Ci si pone talvolta il quesito: la corruzione è una realtà con la quale è necessario convivere ? Senza misure che incidano sulle radici del fenomeno? Spesso le parole di indignazione risultano solo stereotipe, retoriche e moralistiche. Non si riflette abbastanza sul fatto che tanti piccoli, comuni, comportamenti quotidiani sono frutto della stessa logica, che comodamente distingue tra inosservanze veniali e fenomeni più o meno macroscopici.
Purtroppo la corruzione, che in campo biologico significa l’alterazione progressiva di ciò che esiste e che per traslato si riflette sul mondo morale, intaccando i legami sociali, le relazioni e le dinamiche democratiche, non produce solo danni economici, ma danni a qualunque vocazione anche a una misura media della virtù: tutte le mele, anche sane, conoscono la possibilità di marcire, mentre va impostato tutto un piano di risorgimento etico, a partire dall’istituzione scolastica e dal suo sistema educativo. Non è certo confortante che per risolvere anche il problema della congestione delle carceri e il faticoso svolgimento dei processi si invochi da taluni sempre più l’apertura alla strada della depenalizzazione.
C’è poi una corruzione che si alimenta dell’illusione del rispetto delle regole; azioni di lobbying formalmente legale allontanano facilmente i sospetti e non si coglie più la pur sottile linea di demarcazione tra lecito e illecito. Per non parlare degli innumerevoli atti di corruzione del funzionario incaricato della vigilanza e negligente. Sullo sfondo la mercificazione indebita di quanto comunque dovrebbe essere sottratto allo scambio mercantile in questa società, dove convivono in larga prevalenza la logica del consumo e del profitto, l’individualismo estremo. C’è tutta una rivendicazione della sovranità individuale. Risulta evidente l’insufficienza degli strumenti puramente tecnici, va invece attivato un processo di rigenerazione del corpo sociale contro l’accentuarsi di fenomeni di progressiva disuguaglianza ed erosione dei legami tra le classi dei cittadini.

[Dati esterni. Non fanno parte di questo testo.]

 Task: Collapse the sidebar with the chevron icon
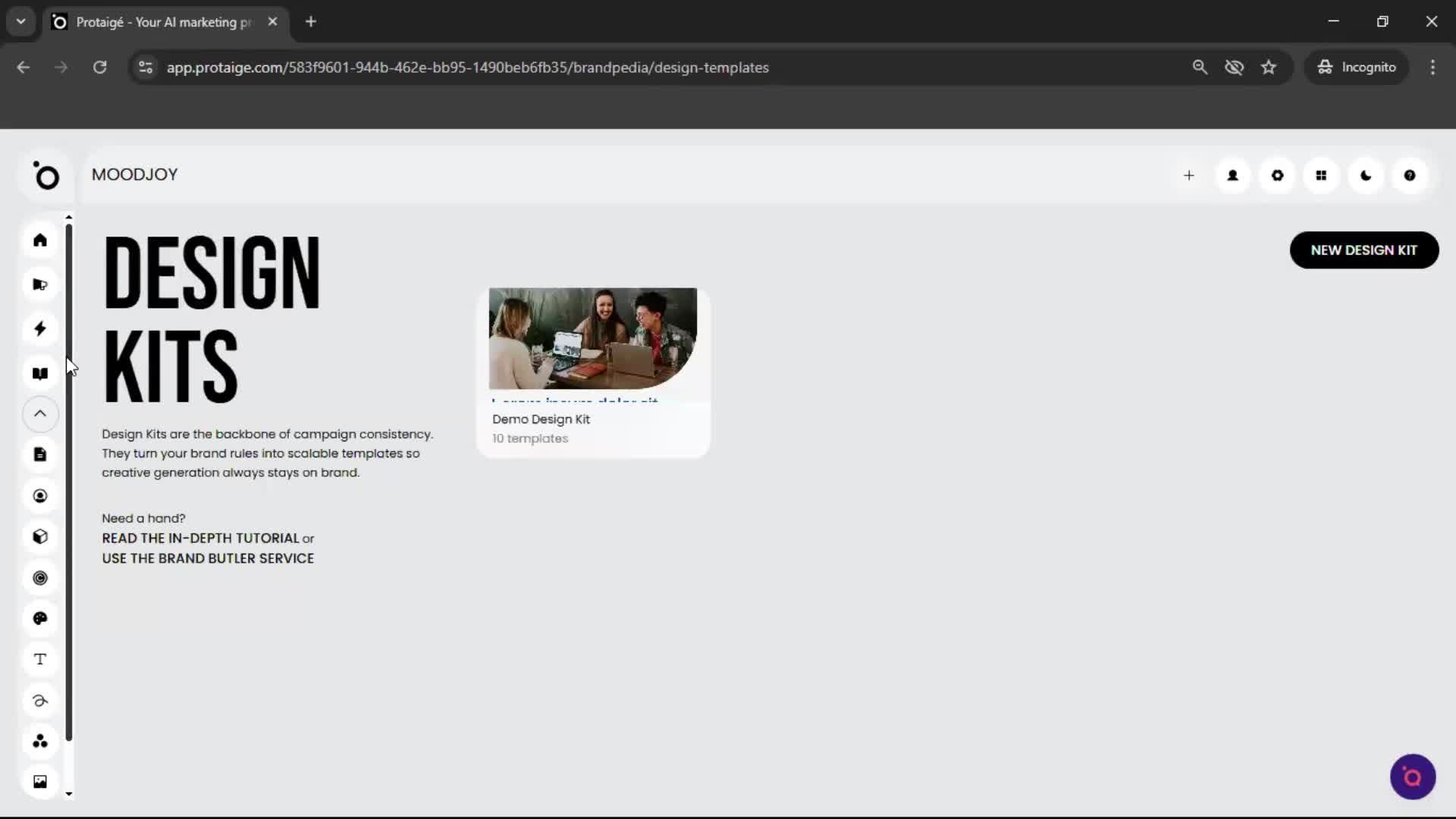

Le disponibilità economiche non possono costituire l’unica base della libertà. Oltre il clamore mediatico su tangenti e mazzette ed il facile scandalismo delle invettive va promossa una concezione della legalità, che non si limiti ai sintomi. Parimenti urgenti sono a tal fine le esperienze di partecipazione e di cittadinanza attiva, tutte quelle vocazioni personali e sociali di autentica gratuità. L’altro, la persona del prossimo deve costituire un fine e un valore, non mezzo o oggetto di sfruttamento. Le leggi necessitano di un terreno capace di sostenerne l’efficacia.
Qualcosa di positivo è intanto pervenuto con il nuovo Codice degli appalti pubblici e dei contratti di concessione, definito da Raffaele Cantone, Presidente dell’Autorità nazionale anticorruzione, “una piccola rivoluzione copernicana”. Si passa dai 660 articoli con 1500 commi a 217 articoli con enorme semplificazione e recepimento delle direttive europee.